* The request
Please rewrite the entries from the line containing "1050x566 pixels. Task: Click" through the line containing "point(762,225)", swapping "orange" for "green" and keeping everything else the same. Omit the pictures from your answer.

* Records provided
- - -

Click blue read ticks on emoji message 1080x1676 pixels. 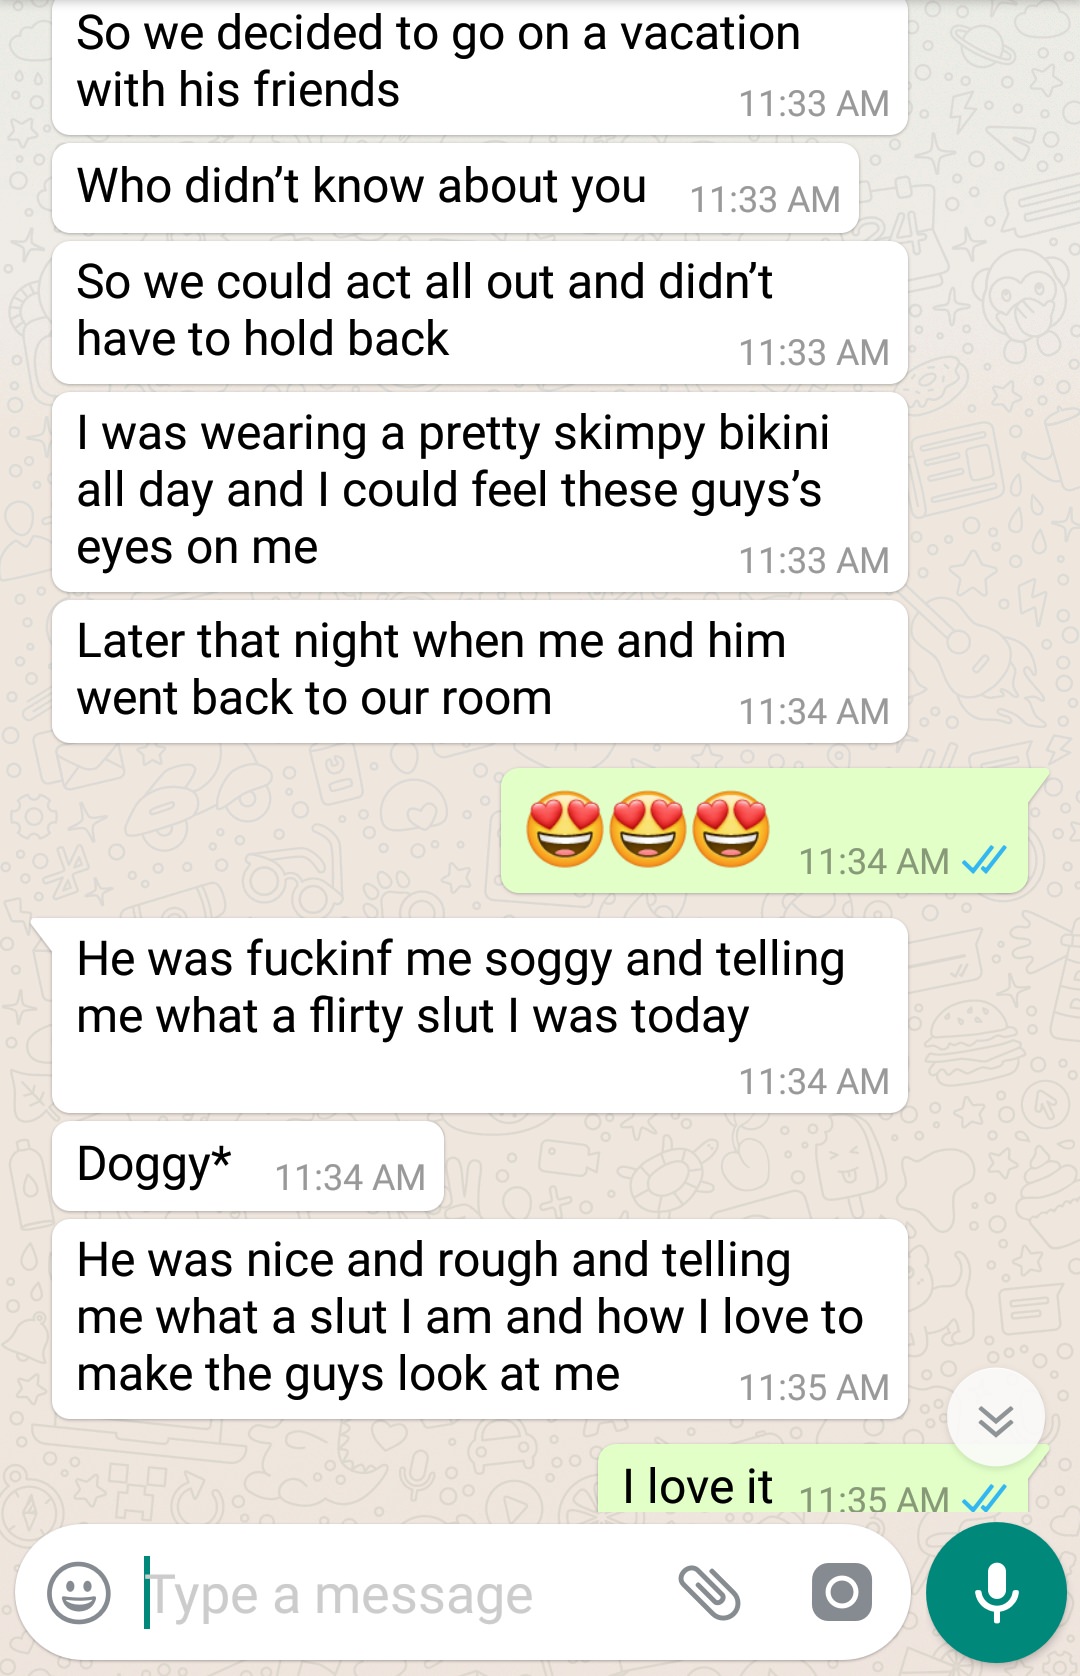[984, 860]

- - -

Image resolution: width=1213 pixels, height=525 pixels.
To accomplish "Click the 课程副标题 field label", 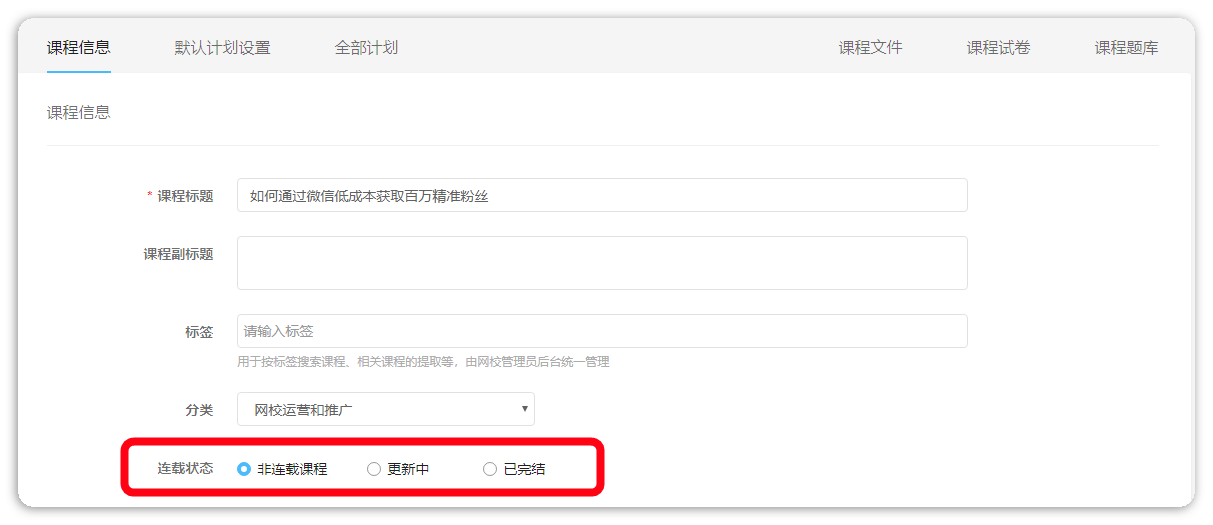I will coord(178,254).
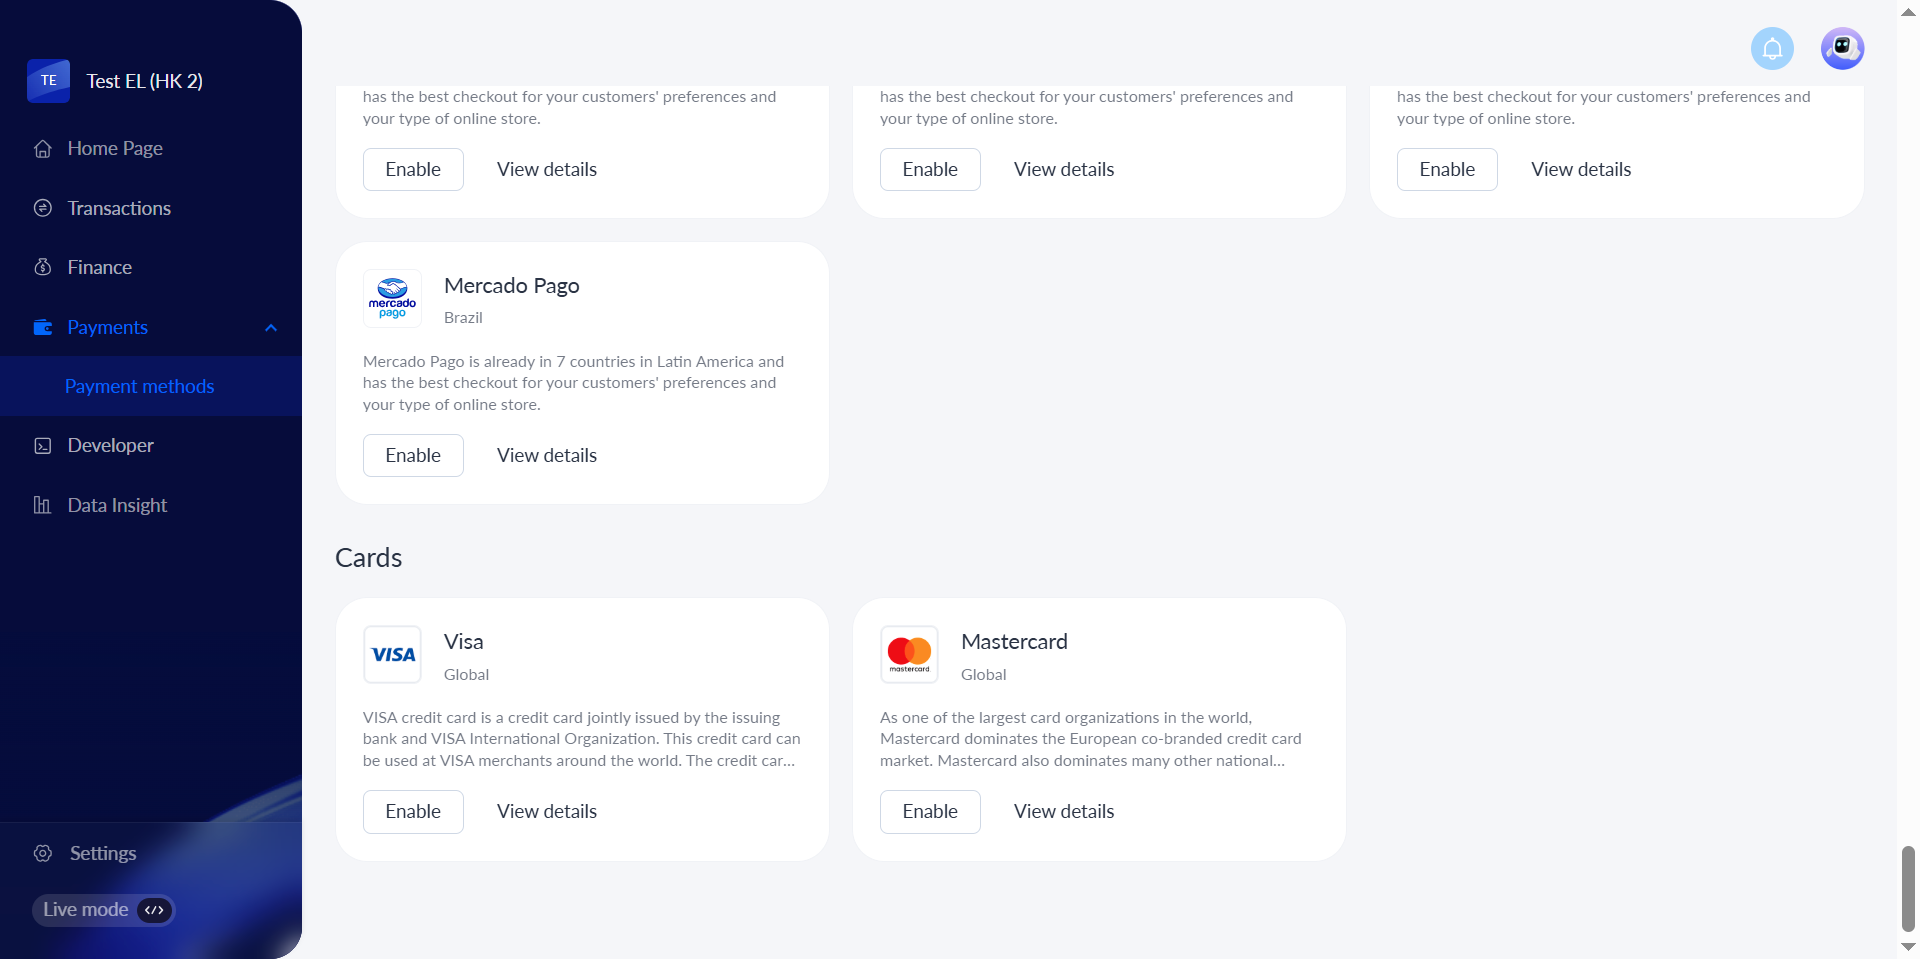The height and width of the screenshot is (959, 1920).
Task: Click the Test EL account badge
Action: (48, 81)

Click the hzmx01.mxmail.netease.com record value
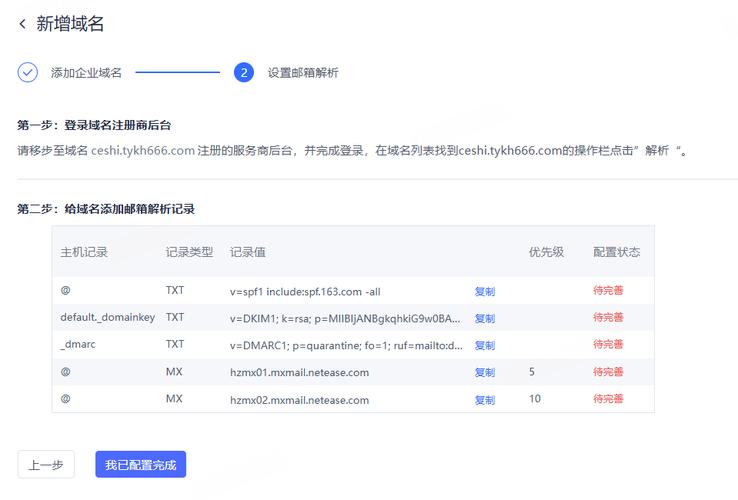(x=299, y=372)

- - -

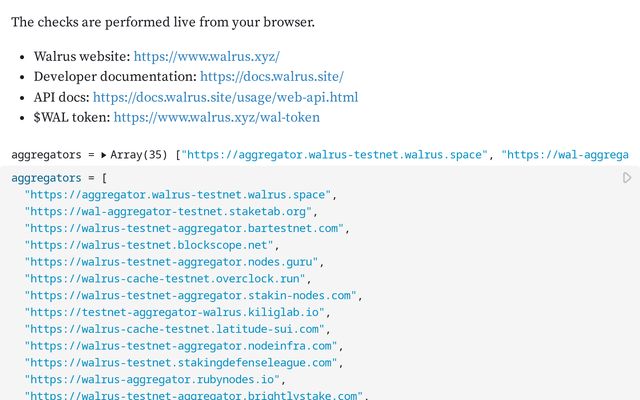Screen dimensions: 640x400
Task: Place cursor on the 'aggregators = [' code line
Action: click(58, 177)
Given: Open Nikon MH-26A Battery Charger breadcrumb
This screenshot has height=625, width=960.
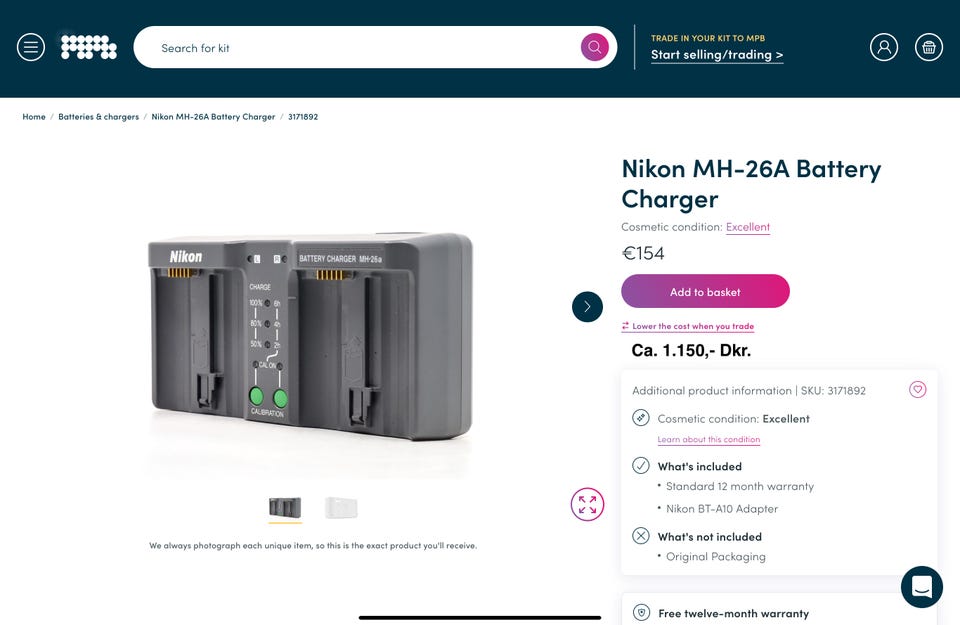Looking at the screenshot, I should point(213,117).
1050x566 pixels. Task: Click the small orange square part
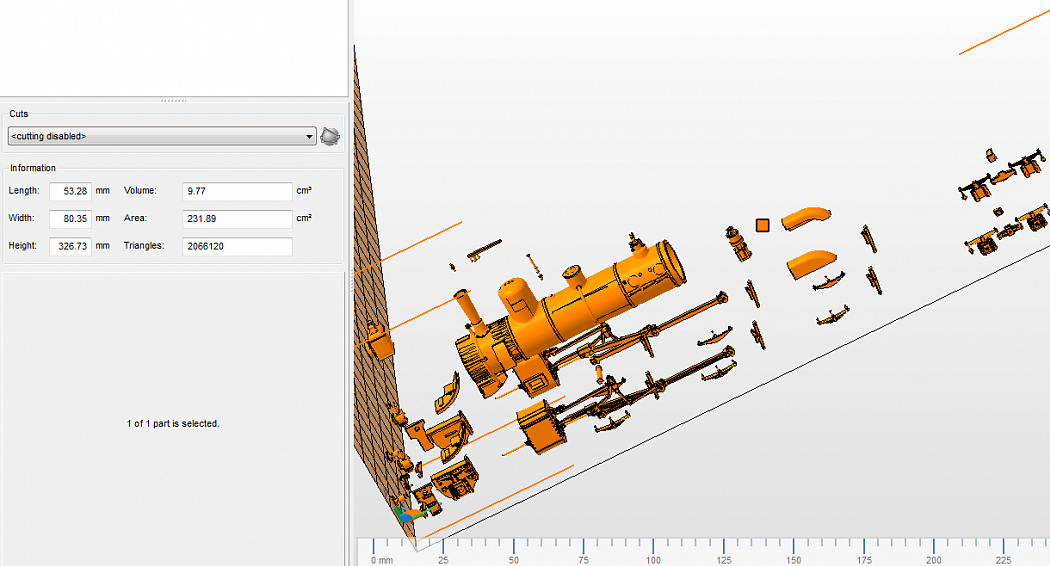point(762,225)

- - -

* Solved exercise
1050x566 pixels. Task: Click the small green square part
point(762,225)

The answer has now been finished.